= Beginning of Section =

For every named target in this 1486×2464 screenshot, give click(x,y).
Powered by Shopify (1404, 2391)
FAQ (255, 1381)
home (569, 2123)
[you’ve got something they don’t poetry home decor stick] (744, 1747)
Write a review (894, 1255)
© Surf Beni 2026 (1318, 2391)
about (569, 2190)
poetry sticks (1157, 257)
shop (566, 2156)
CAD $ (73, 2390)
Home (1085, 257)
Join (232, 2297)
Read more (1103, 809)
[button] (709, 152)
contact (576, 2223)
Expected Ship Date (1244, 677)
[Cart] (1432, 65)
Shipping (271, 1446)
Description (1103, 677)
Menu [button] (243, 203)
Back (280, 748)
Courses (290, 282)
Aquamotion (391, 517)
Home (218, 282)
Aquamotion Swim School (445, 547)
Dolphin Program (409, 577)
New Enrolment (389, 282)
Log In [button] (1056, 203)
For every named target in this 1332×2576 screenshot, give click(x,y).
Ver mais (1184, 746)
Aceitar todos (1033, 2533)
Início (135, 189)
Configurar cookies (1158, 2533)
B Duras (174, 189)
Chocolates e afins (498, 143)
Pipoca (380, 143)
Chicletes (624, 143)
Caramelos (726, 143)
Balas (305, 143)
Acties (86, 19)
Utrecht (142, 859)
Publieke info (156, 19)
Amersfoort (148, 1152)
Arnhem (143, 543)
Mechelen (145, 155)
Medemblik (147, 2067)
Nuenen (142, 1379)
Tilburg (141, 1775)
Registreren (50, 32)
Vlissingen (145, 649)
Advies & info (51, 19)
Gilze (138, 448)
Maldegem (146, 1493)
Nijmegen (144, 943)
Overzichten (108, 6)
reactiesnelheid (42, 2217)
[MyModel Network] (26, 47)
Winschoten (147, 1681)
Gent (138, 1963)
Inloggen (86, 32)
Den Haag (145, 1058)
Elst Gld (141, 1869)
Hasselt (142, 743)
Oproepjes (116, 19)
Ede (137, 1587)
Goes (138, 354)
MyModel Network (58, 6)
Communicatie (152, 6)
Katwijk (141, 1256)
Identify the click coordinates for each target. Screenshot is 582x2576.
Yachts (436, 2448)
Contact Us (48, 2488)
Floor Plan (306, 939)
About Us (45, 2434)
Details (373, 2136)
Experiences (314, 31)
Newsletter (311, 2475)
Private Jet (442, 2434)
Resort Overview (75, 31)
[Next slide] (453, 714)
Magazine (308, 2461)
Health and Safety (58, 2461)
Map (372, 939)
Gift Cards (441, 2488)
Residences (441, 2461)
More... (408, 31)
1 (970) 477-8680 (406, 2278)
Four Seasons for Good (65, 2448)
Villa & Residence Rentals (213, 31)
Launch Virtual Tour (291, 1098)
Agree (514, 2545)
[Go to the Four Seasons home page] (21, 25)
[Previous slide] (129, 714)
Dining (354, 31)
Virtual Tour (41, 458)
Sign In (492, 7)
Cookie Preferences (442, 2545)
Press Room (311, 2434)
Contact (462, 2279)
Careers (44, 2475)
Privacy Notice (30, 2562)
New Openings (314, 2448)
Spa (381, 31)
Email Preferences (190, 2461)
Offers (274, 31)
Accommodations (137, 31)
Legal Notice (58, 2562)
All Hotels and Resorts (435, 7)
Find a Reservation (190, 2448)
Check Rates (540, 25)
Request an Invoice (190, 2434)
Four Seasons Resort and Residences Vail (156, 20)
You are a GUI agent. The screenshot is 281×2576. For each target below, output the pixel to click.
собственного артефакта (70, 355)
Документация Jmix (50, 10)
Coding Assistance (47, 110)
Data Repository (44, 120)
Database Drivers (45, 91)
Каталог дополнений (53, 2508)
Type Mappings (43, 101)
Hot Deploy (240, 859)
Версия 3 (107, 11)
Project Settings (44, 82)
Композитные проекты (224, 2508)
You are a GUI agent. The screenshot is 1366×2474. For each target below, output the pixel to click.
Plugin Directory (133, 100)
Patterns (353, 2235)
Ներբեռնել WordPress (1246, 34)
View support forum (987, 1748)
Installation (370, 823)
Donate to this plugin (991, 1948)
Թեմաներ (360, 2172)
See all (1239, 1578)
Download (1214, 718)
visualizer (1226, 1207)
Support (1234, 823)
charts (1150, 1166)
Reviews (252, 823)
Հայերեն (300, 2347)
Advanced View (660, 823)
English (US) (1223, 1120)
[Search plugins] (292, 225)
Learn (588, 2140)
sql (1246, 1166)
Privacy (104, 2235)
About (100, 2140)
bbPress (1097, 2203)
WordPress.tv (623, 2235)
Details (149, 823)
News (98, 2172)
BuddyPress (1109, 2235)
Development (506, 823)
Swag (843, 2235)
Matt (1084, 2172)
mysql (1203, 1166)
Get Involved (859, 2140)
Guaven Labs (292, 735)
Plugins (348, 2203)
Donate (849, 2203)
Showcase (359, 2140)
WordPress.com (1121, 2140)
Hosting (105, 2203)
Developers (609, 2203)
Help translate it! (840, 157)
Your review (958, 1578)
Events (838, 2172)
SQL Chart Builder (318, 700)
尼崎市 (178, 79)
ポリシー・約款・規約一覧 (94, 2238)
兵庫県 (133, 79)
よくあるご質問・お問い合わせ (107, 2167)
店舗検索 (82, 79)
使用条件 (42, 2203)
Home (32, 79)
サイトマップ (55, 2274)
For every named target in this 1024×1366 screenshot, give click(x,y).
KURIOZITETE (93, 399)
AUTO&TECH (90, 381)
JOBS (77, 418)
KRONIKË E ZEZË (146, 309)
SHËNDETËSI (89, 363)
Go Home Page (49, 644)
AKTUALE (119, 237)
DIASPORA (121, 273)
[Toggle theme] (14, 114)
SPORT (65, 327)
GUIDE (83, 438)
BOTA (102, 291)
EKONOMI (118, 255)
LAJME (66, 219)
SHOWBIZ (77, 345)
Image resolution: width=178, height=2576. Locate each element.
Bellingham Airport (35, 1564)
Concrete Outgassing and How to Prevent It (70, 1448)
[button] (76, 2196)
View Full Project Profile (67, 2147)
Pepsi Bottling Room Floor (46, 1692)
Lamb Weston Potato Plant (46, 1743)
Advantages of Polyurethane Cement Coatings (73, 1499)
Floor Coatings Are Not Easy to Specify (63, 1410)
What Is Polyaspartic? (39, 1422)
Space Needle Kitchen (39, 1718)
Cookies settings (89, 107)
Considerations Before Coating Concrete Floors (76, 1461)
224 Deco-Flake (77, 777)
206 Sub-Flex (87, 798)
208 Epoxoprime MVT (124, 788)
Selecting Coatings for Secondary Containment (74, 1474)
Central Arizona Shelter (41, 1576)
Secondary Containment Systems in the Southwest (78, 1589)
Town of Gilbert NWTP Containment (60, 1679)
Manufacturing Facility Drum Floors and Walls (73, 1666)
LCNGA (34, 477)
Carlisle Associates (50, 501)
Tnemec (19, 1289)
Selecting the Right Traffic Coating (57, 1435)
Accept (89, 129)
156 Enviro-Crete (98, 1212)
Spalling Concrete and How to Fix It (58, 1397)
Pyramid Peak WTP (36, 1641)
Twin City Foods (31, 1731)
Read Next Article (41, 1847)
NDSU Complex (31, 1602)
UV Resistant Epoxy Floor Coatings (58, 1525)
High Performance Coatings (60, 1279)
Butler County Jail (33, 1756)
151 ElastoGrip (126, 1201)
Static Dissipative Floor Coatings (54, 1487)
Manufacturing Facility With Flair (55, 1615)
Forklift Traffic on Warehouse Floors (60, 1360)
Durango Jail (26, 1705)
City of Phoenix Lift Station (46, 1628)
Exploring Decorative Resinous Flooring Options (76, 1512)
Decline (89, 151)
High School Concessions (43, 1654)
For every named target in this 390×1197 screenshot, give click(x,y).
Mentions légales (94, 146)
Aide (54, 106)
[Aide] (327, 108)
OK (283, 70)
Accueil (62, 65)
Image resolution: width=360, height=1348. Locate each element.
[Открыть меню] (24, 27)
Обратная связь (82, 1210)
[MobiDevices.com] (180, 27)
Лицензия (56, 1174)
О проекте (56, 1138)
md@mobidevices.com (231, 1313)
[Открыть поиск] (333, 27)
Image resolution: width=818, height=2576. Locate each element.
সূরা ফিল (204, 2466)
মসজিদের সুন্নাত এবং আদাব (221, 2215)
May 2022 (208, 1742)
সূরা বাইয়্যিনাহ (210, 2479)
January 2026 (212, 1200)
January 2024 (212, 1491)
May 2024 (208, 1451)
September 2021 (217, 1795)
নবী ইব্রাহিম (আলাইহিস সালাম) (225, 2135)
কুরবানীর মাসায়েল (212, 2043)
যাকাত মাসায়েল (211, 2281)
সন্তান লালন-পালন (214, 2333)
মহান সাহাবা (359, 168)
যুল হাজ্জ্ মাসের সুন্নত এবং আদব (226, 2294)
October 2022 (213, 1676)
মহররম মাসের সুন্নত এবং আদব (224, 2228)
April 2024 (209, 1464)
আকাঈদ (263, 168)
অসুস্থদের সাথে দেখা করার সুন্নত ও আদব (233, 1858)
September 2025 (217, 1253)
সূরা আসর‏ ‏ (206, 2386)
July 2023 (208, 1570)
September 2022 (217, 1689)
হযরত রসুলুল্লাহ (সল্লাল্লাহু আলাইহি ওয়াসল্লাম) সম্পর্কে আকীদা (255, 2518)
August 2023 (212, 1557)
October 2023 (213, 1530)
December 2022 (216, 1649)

= End of Section =

Your objective
Send back exactly the lines of the listing above starting at the one with "Accept (89, 129)" and ending at the one with "High Performance Coatings (60, 1279)", inclusive, and no others.

Answer box
Accept (89, 129)
156 Enviro-Crete (98, 1212)
Spalling Concrete and How to Fix It (58, 1397)
Pyramid Peak WTP (36, 1641)
Twin City Foods (31, 1731)
Read Next Article (41, 1847)
NDSU Complex (31, 1602)
UV Resistant Epoxy Floor Coatings (58, 1525)
High Performance Coatings (60, 1279)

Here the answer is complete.